Les témoins de l'attaque du postomat au Locle ont dit avoir entendu trois déflagrations, est-ce que les criminels ont dû s'y reprendre à plusieurs fois pour éventrer la machine?
Ce n'est pas mon rôle de m'exprimer sur cette affaire en particulier, mais je peux vous dire qu'une explosion suffit à ouvrir la machine.
Quels sont les risques lors de ces explosions de bancomats?
Les risques sont énormes. C'est un miracle que personne n'ait été blessé.
Il faut imaginer que ce sont des explosifs qui sont brisants, ils projettent des éclats avec une énergie cinétique incroyable.
Existe-t-il aussi un risque pour les criminels qui utilisent cette méthode?

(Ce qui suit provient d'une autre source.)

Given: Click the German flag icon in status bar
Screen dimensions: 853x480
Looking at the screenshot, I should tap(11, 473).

Oui, absolument, il faut être un «pro» pour ne pas se blesser. Quand ça saute, il ne faut pas être trop près. Il ne faut pas être dans l'axe du souffle de l'explosion, ce qu'on appelle le blast et bien entendu, il faut éviter les éclats de l'explosion.
Il faut dire aussi que les explosifs utilisés dans la plupart des attaques de bancomat sont très dangereux, ce ne sont pas des matériaux civils, mais militaires.

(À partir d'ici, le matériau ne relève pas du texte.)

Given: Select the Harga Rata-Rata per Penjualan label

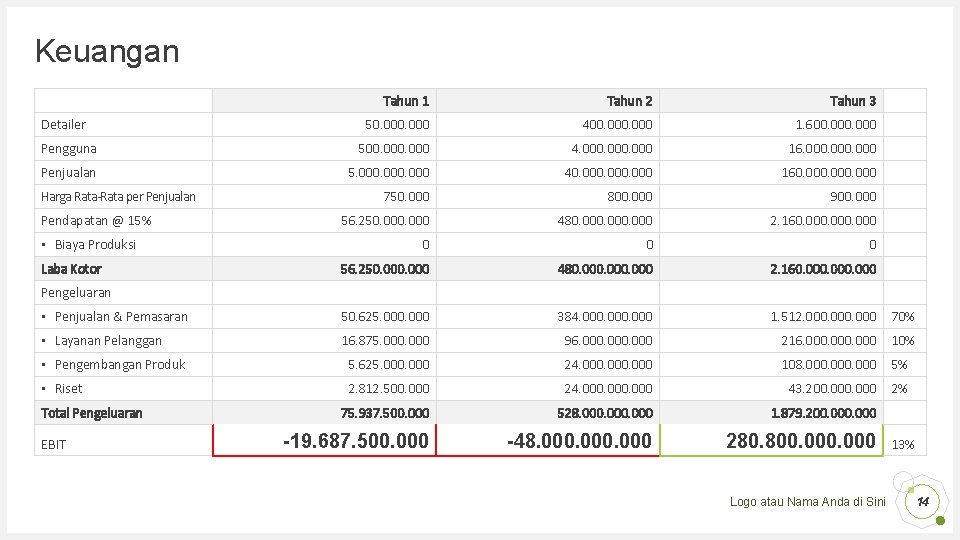Looking at the screenshot, I should pos(118,197).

La police fédérale recommandait de ne pas installer les distributeurs automatiques dans des bâtiments habités à cause des risques pour les habitants, quels sont-ils exactement et qu'en pensez-vous?
Le risque que pourrait subir le bâtiment, c'est l'incendie. Après l'explosion, je pense notamment aux bâtiments en bois, des éléments de l'immeuble peuvent s'enflammer et créer un incendie.
Je pense que ces recommandations sont tout à fait justifiées.
Fedpol expliquait à watson qu'il y avait des risques de trouver des explosifs non déclenchés sur les lieux, peuvent-ils exploser après coup?
Non. Le danger principal réside dans la toxicité des explosifs. Les criminels portent des gants pour ne pas laisser de traces d'ADN et d'empreintes, mais aussi pour se protéger de la toxicité des matériaux utilisés. Le risque c'est qu'après l'explosion, un enfant ou un animal absorbe ces matériaux, c'est extrêmement toxique.
Parlons des criminels à présent, en tant qu'ancien policier, quel regard vous portez sur cette méthode qui selon vous est très risquée?
Je dirais que ces gens n'ont peur de rien. Exploser des bancomats et s'y reprendre à trois fois dans le cas du Locle, c'est un risque énorme.
Je pense que la peur d'être interpellé n'est pas assez importante par rapport à l'acte.
Vous êtes aussi consultant en sécurité pour les entreprises privées, pensez-vous que l'une des solutions serait technologique, soit le blindage des machines par exemple?
Oui, mais ce n'est qu'une partie de la réponse. Comme je vous l'ai dit précédemment, les malfaiteurs s'adaptent aux mesures mises en place.
Il faut aussi voir ce risque-là.
Et le système qui permet de projeter une encre qui souille les billets, est-il efficace?
Je ne vais pas entrer dans les détails, mais il faudrait développer un moyen plus efficace, car chaque système a une faille. Ce qui m'inquiète le plus, c'est l'emplacement des distributeurs, notamment ceux qui sont installés dans des bâtiments habités comme évoqués tout à l'heure. Les solutions existent, mais elles sont multifactorielles.
Ce que je peux vous dire c'est que les malfrats sont opportunistes, ils font une pesée d'intérêt et n'attaquent pas les bancomats à l'explosif en Suisse par hasard.
Pas de solution miracle alors?
Non, je n'y crois pas. Les bancomats resteront une cible pour les criminels, ce qui importe aujourd'hui c'est de les dissuader d'utiliser les explosifs avant qu'un drame ne se produise.